Le président français Emmanuel Macron a rompu son silence concernant la crise diplomatique entre la France et l’Algérie lors d’une déclaration à Lisbonne. Cette intervention survient dans un contexte de tensions croissantes entre les deux pays, notamment autour des questions d’immigration et des accords bilatéraux. Le message d’apaisement du président français tranche avec la rhétorique plus offensive observée ces dernières semaines.
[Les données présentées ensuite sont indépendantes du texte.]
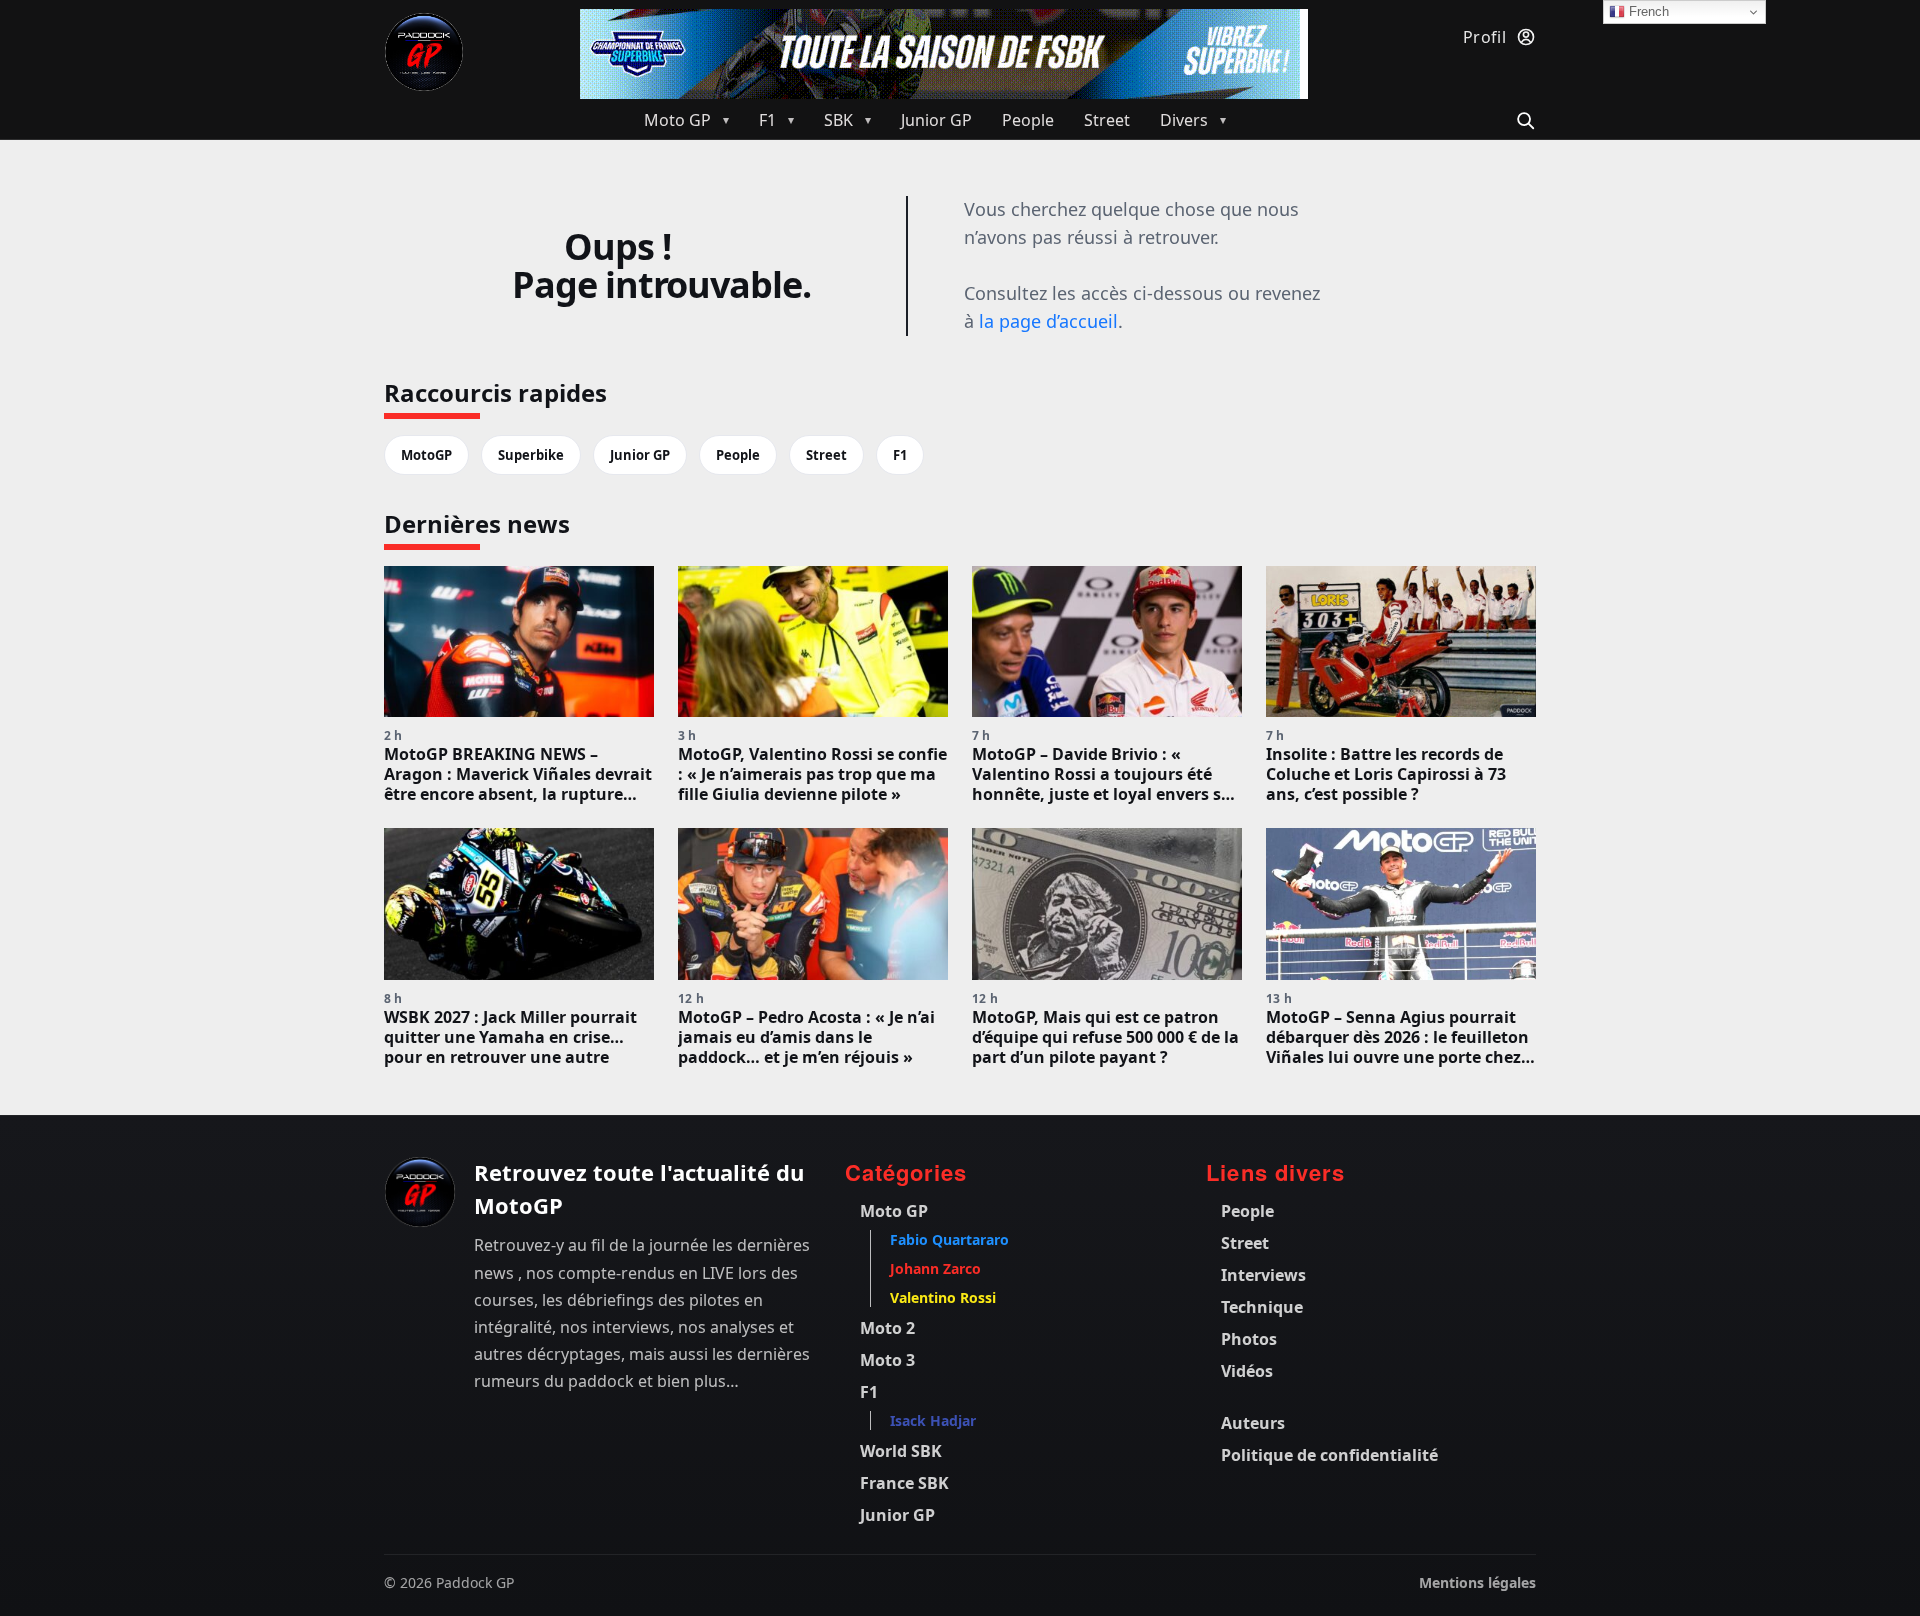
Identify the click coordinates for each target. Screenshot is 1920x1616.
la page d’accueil (1048, 321)
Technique (1262, 1307)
Une intervention attendue dans un contexte tendu
Après plusieurs semaines de silence, Emmanuel Macron s’est finalement exprimé sur la situation, répondant ainsi à l’invitation formulée début février par le président algérien Abdelmadjid Tebboune. Cette prise de parole intervient alors que le dialogue politique entre les deux nations était quasiment interrompu.
Le ministère algérien des Affaires étrangères avait souligné que « l’Algérie n’a pris l’initiative d’aucune rupture« , maintenant une position d’ouverture au dialogue malgré les tensions. Cette situation rappelle d’autres moments de coopération, comme lors d’interventions conjointes dans divers domaines.
Les enjeux de l’accord de 1968
Le président français a clairement écarté la remise en cause de l’accord de 1968, qualifiant cette éventualité de dénuée de sens. Cette position s’oppose directement aux déclarations du Premier ministre François Bayrou, qui avait évoqué un possible réexamen des accords franco-algériens sur l’immigration dans un délai d’un mois à six semaines.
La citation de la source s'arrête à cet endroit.